YOUR TASK: Each line from the one with "You are a computer-use agent. 2317x1070" through the last line of the material is to be printed exactly; no other line and no picture belongs in the copy.

RECORD EXCERPTS:

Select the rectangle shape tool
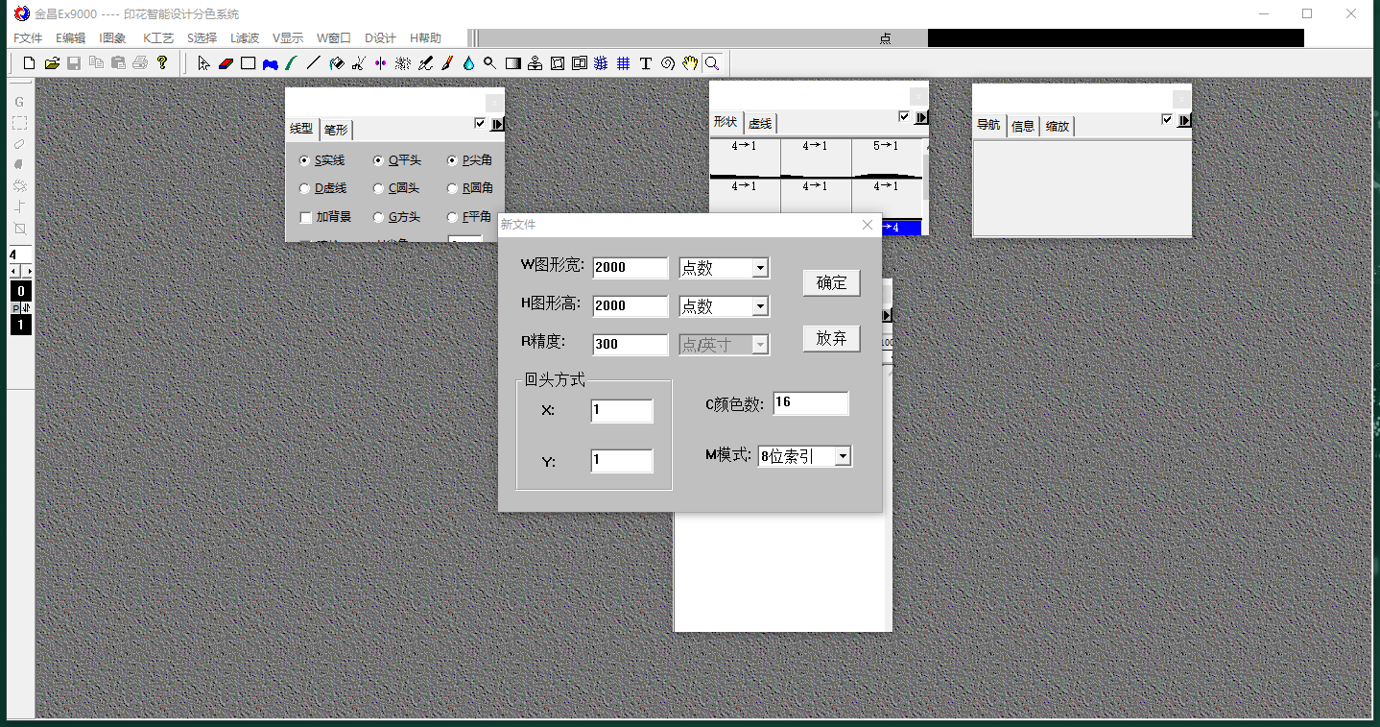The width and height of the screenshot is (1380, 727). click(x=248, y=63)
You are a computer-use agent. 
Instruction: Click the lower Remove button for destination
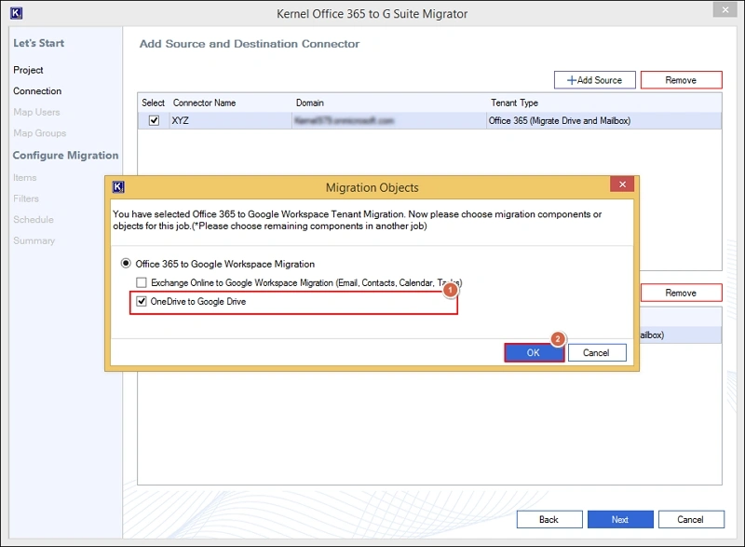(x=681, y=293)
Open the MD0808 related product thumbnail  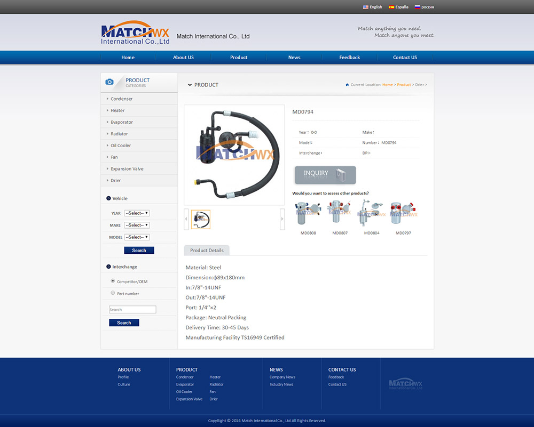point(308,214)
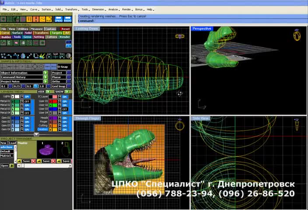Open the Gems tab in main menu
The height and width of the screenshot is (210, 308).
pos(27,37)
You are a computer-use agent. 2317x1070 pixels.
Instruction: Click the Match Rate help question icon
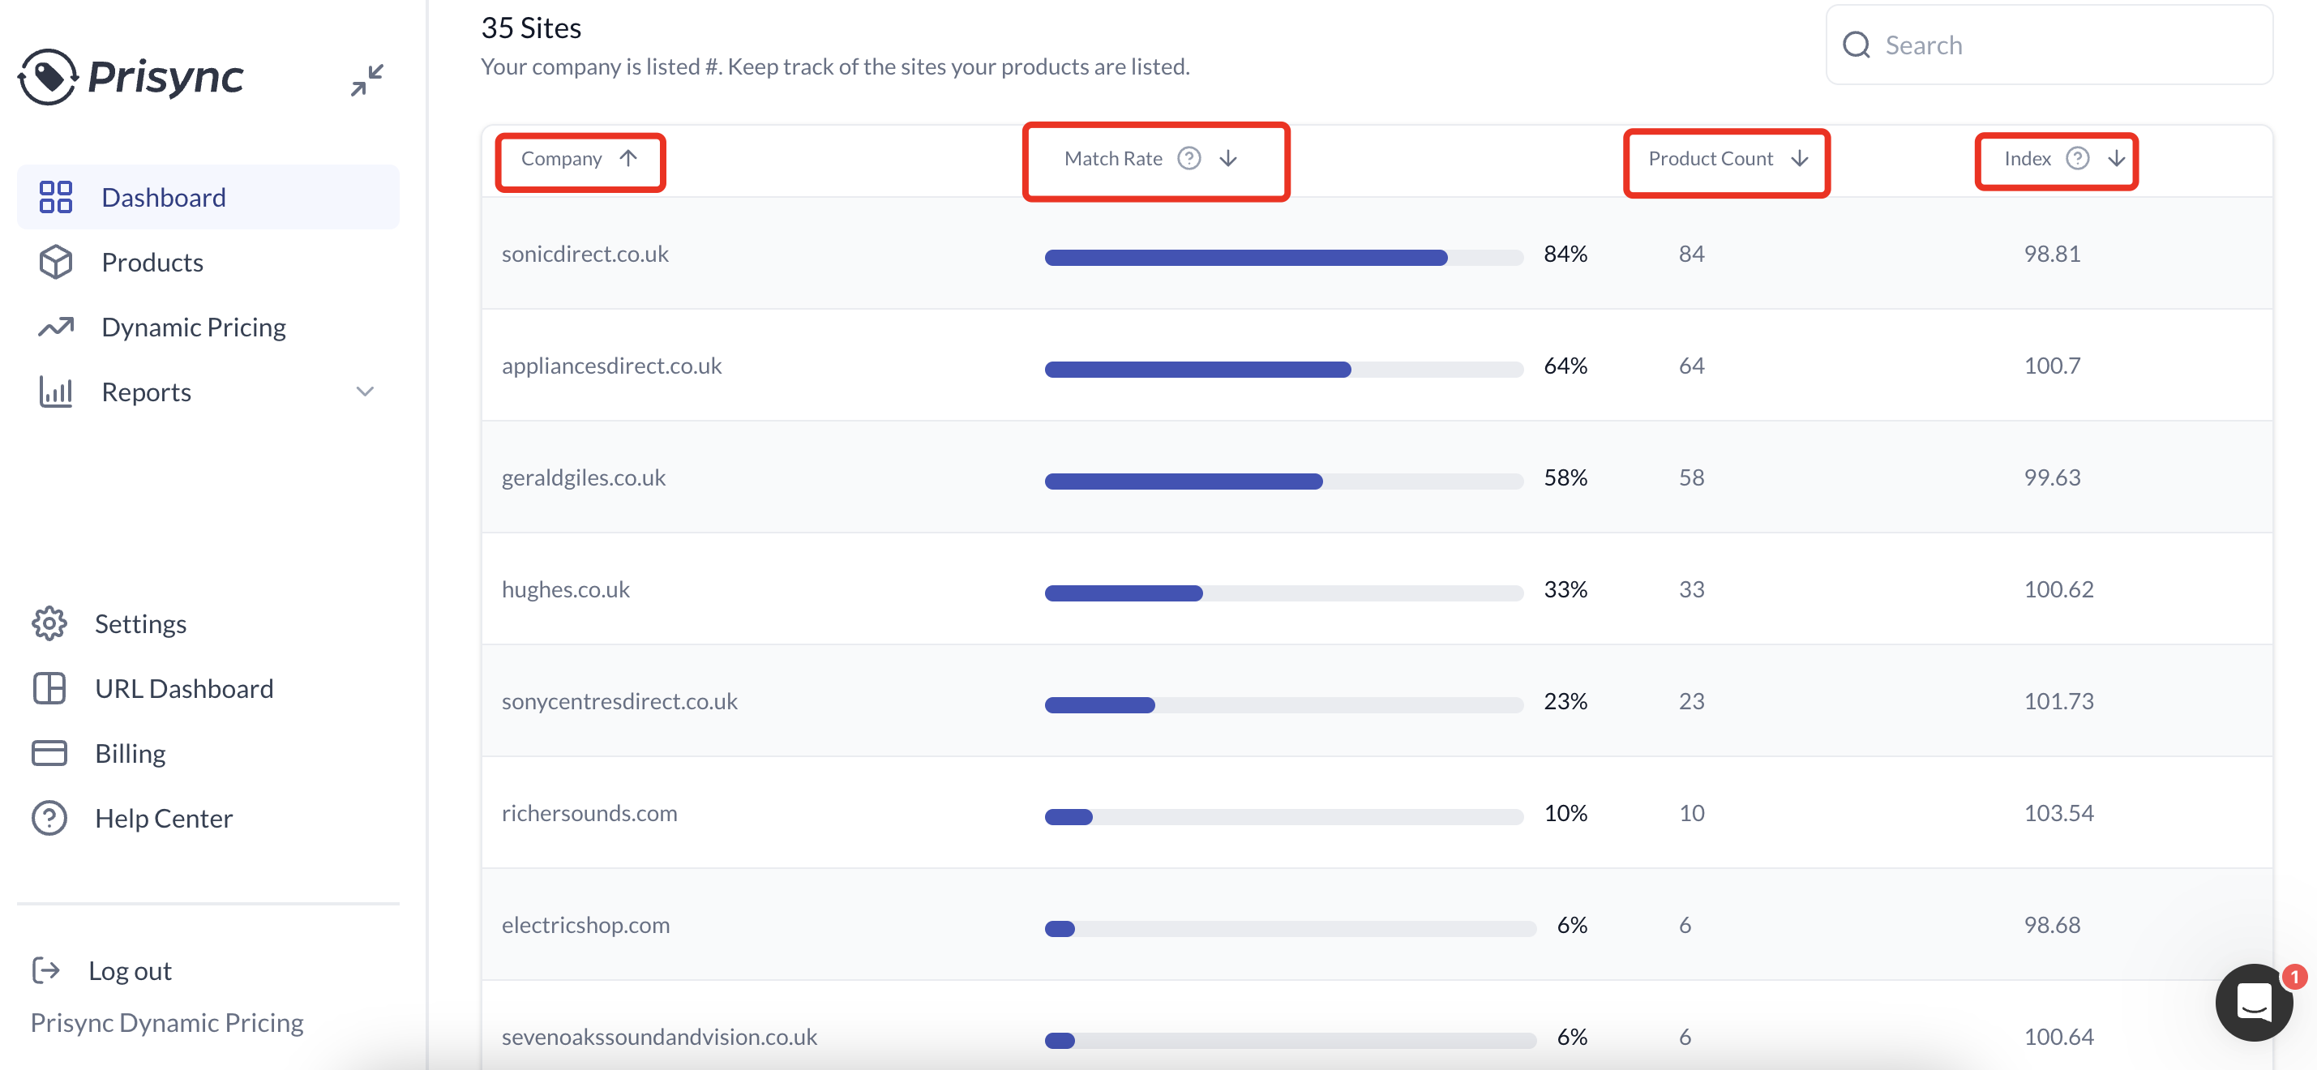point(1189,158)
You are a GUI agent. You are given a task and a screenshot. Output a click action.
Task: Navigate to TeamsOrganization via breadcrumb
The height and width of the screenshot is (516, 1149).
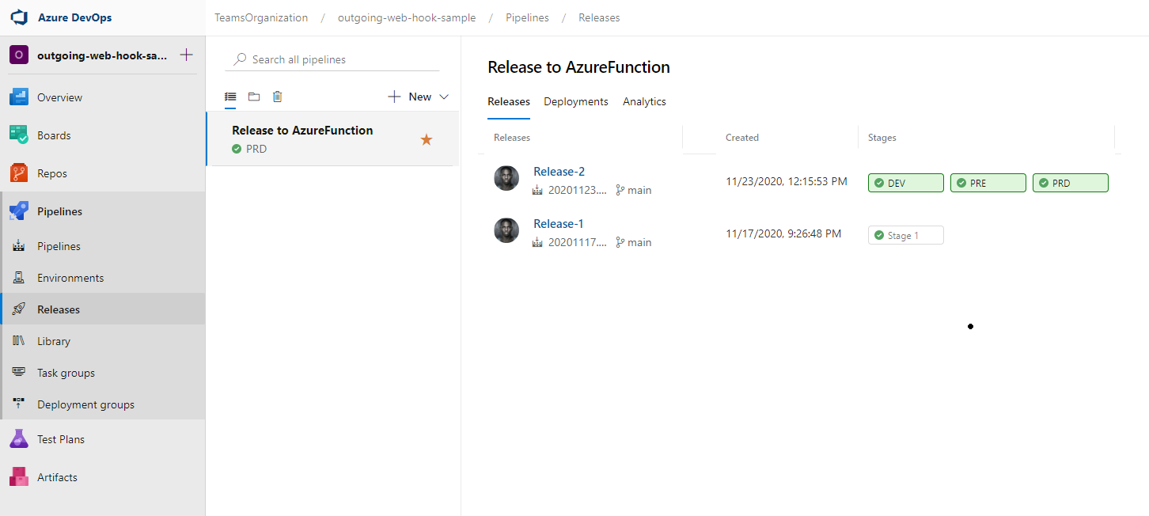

WRITTEN RESPONSE:
You are a computer-use agent. 2317x1070 pixels.
Instruction: Click the Match Rate help question icon
point(1189,158)
You are a GUI agent. You are given a task and a screenshot. Output a click action.
Task: Navigate to TeamsOrganization via breadcrumb
The height and width of the screenshot is (516, 1149).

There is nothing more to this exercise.